→ STATED PROBLEM 1:
Can you print the stretch of the SageMaker notebook from "# Retrieve the pre-trained" through "instance_type, framework etc." word for word?
→ STATED PROBLEM 2:
In the SageMaker notebook, how would you restate the comment beginning "Retrieve the pre-trained model tarball" in one shorter sentence that keeps its main facts?

== QUOTED PASSAGE

In [1]:
# Import
import numpy as np
import pandas as pd
import os
import boto3
from matplotlib import pyplot as plt
%matplotlib inline

In [2]:
import sagemaker

session = sagemaker.Session()
role = sagemaker.get_execution_role()
region = session.boto_region_name
bucket = 'old-man-mcbucket'
os.environ["DEFAULT_S3_BUCKET"] = bucket

In [14]:
from sagemaker import image_uris, model_uris, script_uris
from sagemaker.utils import name_from_base, unique_name_from_base

train_model_id, train_model_version, train_scope = (
    "autogluon-classification-ensemble",
    "*",
    "training",
)
training_instance_type = "ml.m5.2xlarge"

# Retrieve the docker image
train_image_uri = image_uris.retrieve(
    region=region,
    framework=None,
    model_id=train_model_id,
    model_version=train_model_version,
    image_scope=train_scope,
    instance_type=training_instance_type,
)

# Retrieve the training script
train_source_uri = script_uris.retrieve(
    model_id=train_model_id, model_version=train_model_version, script_scope=train_scope
)
# Retrieve the pre-trained model tarball to further fine-tune. In tabular case, however, the pre-trained model tarball is dummy and fine-tune means training from scratch.
train_model_uri = model_uris.retrieve(
    model_id=train_model_id, model_version=train_model_version, model_scope=train_scope
)


INFO:sagemaker.image_uris:image_uri is not presented, retrieving image_uri based on instance_type, framework etc.


In [15]:
s3_prefix = f"train_data"
training_dataset_s3_path = f"s3://{bucket}/{s3_prefix}/"
output_path = f"s3://{bucket}/{s3_prefix}/output/"

====
== GIVEN RECORDS

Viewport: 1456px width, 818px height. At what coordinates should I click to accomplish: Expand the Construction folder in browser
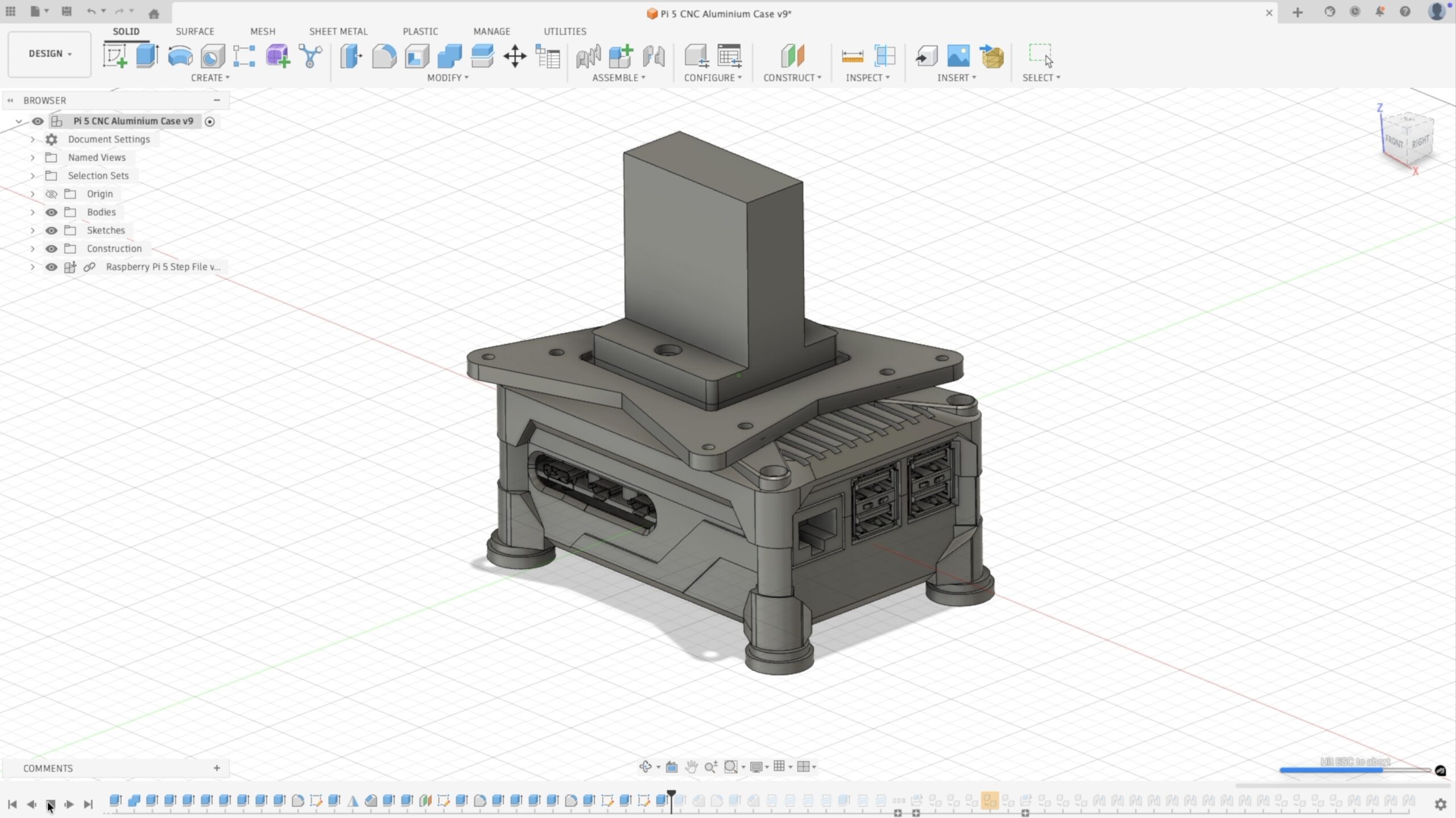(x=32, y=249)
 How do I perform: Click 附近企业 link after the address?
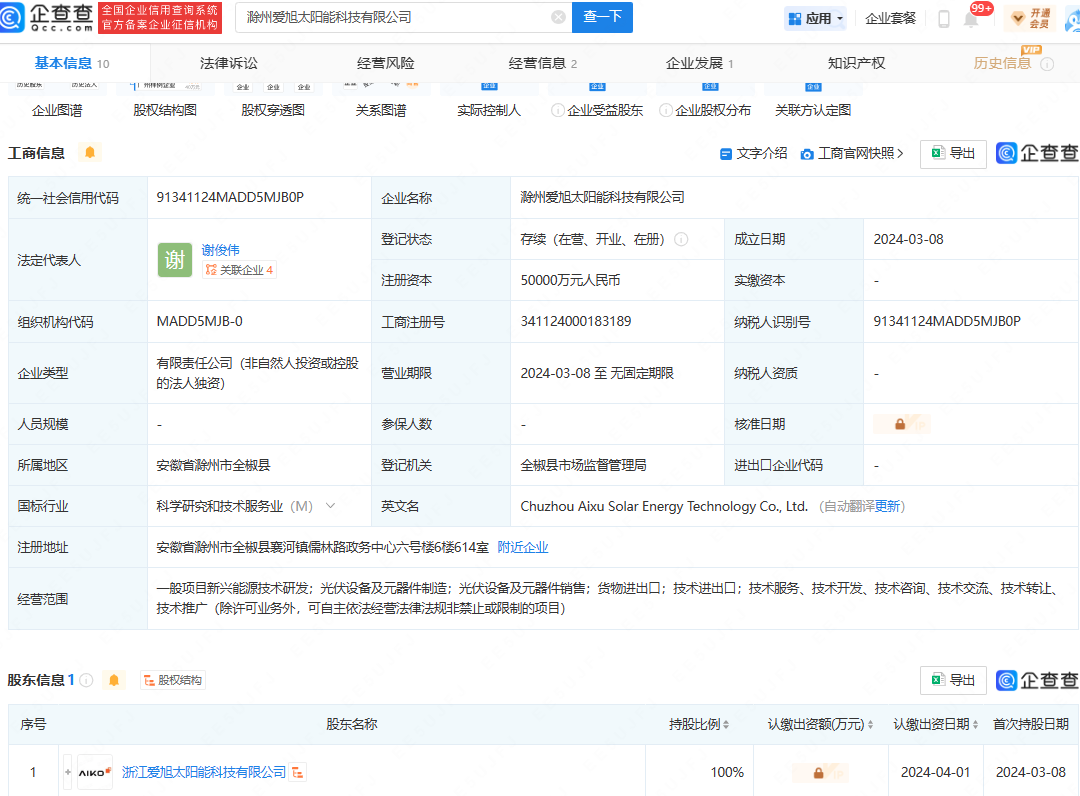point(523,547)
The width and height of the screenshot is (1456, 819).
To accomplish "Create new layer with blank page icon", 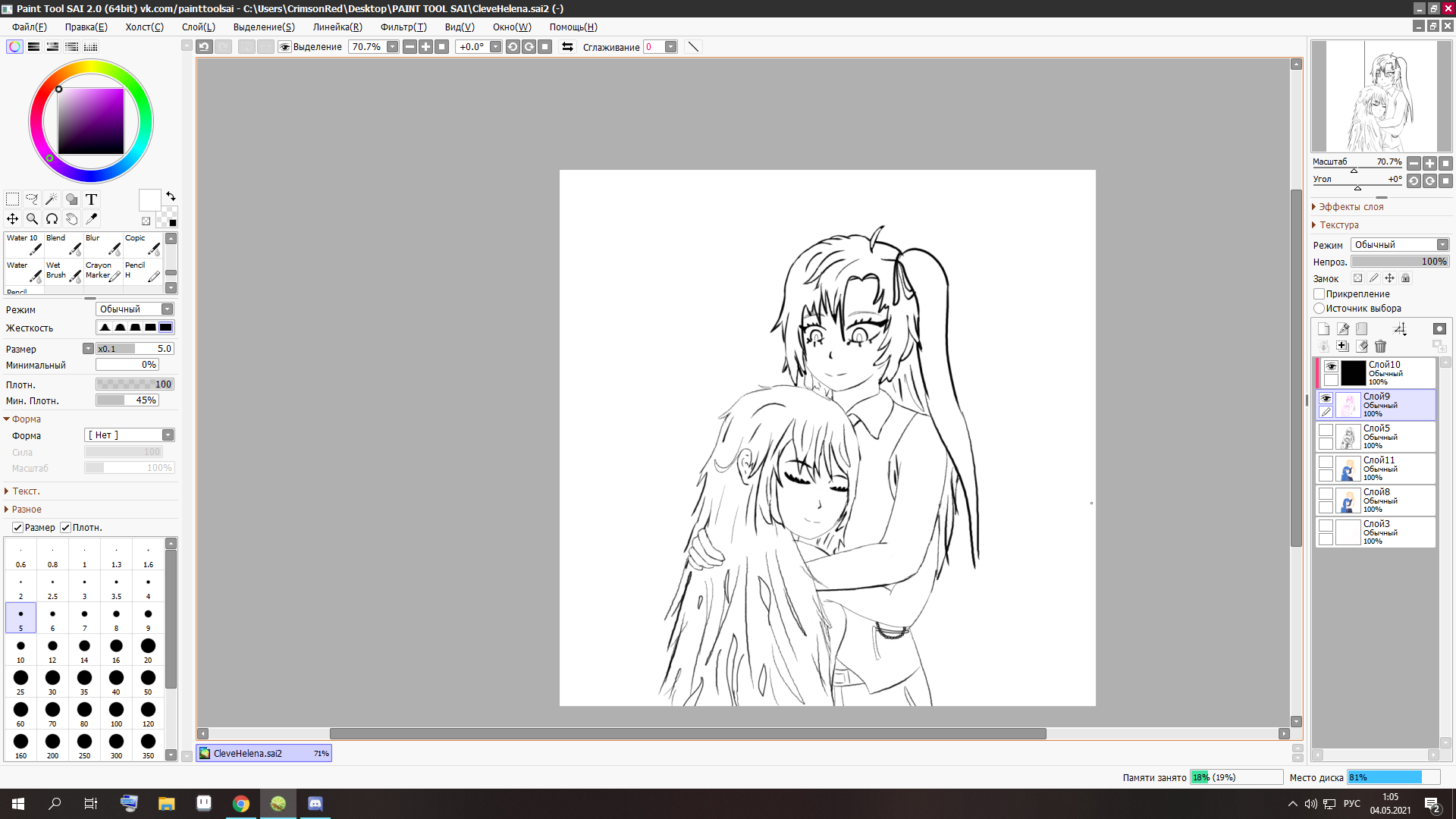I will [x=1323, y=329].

====

→ FULL OUTPUT 1:
# Retrieve the pre-trained model tarball to further fine-tune. In tabular case, however, the pre-trained model tarball is dummy and fine-tune means training from scratch.
train_model_uri = model_uris.retrieve(
    model_id=train_model_id, model_version=train_model_version, model_scope=train_scope
)


INFO:sagemaker.image_uris:image_uri is not presented, retrieving image_uri based on instance_type, framework etc.

→ FULL OUTPUT 2:
The pre-trained model tarball is fetched for fine-tuning, but for tabular data it is a dummy, so fine-tuning amounts to training from scratch.